Gerety concluded that while the US economy is strong enough to weather storms, the unnecessary volatility introduced by the tariffs will deeply damage investor confidence, disrupt markets, and potentially trigger a recession. The damage will leave lasting scars on the economy.
European and Swiss responses
In the European Union (EU), these trade tensions have led the European Commission to consider countermeasures like a digital services tax (DST). The tax could potentially target US tech and payment giants such as Google, Amazon, Meta, PayPal, and Apple Pay.
The EU has been seeking to reduce dependence on US platforms and promote payment sovereignty through initiatives like the digital euro.

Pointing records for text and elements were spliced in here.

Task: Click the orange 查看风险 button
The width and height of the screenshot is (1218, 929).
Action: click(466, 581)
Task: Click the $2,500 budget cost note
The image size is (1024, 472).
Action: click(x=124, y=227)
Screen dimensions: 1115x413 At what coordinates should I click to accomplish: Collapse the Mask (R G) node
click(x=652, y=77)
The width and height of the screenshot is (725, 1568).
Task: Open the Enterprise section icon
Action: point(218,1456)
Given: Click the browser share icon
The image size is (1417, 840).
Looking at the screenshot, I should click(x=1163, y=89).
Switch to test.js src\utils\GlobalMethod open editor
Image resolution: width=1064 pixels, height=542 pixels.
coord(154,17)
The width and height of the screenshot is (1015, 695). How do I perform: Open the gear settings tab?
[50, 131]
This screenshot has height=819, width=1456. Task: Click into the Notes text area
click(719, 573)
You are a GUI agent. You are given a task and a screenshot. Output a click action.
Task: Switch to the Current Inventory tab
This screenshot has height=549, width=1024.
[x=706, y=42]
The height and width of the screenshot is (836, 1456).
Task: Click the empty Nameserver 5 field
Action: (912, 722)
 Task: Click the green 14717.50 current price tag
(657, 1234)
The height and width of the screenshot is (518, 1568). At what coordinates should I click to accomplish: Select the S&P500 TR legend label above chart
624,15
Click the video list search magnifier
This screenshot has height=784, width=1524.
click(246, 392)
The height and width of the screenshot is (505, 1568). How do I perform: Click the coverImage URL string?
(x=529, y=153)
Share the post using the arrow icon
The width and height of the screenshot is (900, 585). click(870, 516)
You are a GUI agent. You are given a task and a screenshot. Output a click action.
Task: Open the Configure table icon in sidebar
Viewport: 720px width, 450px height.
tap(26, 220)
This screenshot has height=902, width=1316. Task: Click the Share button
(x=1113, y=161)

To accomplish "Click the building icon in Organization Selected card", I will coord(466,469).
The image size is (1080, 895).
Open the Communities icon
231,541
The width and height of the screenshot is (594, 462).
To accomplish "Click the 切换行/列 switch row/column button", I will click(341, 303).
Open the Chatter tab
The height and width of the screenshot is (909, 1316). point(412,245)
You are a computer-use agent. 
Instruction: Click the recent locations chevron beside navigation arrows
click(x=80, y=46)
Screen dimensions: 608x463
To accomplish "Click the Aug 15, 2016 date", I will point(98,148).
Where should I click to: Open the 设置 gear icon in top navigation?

Meanwhile, Switzerland has delayed regulation of large online platforms such as Google, Facebook, YouTube and X. Several well-informed sources told the Keystone-SDA news agency earlier this week that smoldering tariffs dispute with the US was the latest reason for the delay.
The Swiss Federal Council has been looking to regulate tech giants since at least 2023, striving to strengthen user rights and increase oversight. However, the move has been postponed several times.
President Trump’s tariff announcements on April 02, 2025, triggered massive disruption across global market. Following the news, the S&P 500 Index fell over 274 points or 4.88% on April 03, the second largest daily point loss ever, while the Nasdaq Composite plunged over 1,050 points or 5.97%, the largest point loss in its history.
Across April 03 and 04, US stocks lost US$6.6 trillion in value, the Wall Street Journal reported, their biggest two-day loss in history by a margin of US$2.2 trillion.